By blending pure coconut oil with cheaper alternatives such as palm oil, paraffin, or even mineral oil, they flood the markets with adulterated products that look and smell deceptively similar to the real thing.
The risks are not merely about taste or authenticity. Consuming adulterated coconut oil can have dangerous consequences for health. Oils blended with paraffin or mineral-based substances can damage the liver and digestive system, while long-term consumption may lead to heart-related problems due to high levels of unhealthy fats.
In some cases, food poisoning outbreaks have been traced back to impure cooking oil. Imagine the irony of preparing a laborious 26-dish Sadya, only to have the health of loved ones jeopardised by the very oil that is meant to bring out the flavour of tradition.
What makes the situation more alarming is the deliberate strategy behind this adulteration. Kerala, where the cultural significance of coconut oil is unquestionable, would be quick to detect and reject poor-quality products.

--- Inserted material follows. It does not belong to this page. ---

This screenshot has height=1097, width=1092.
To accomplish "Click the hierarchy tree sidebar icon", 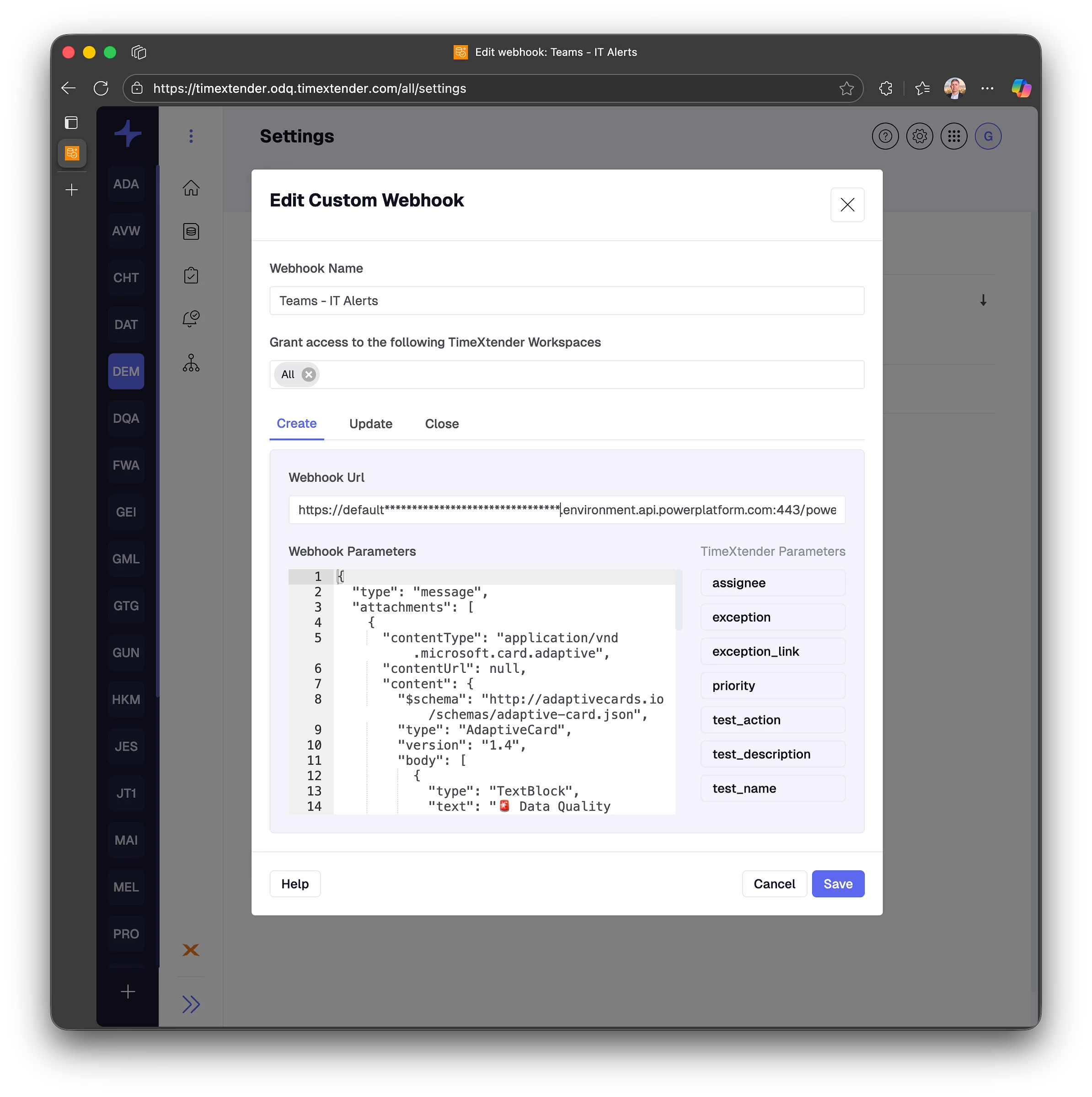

Instead, the adulterated stock is diverted to other cities where Malayalis rely on packaged oil from shops and may not always have the means to check its purity. The label might promise authentic Kerala coconut oil, but what lies inside could be a cocktail of chemicals unfit for consumption.
Onam, by its very nature, magnifies the dangers of such malpractice. This is the time when families cook in bulk, invite guests, and share meals as part of community gatherings. A single batch of contaminated oil can spoil food prepared for dozens, turning what should be a joyous occasion into a health scare.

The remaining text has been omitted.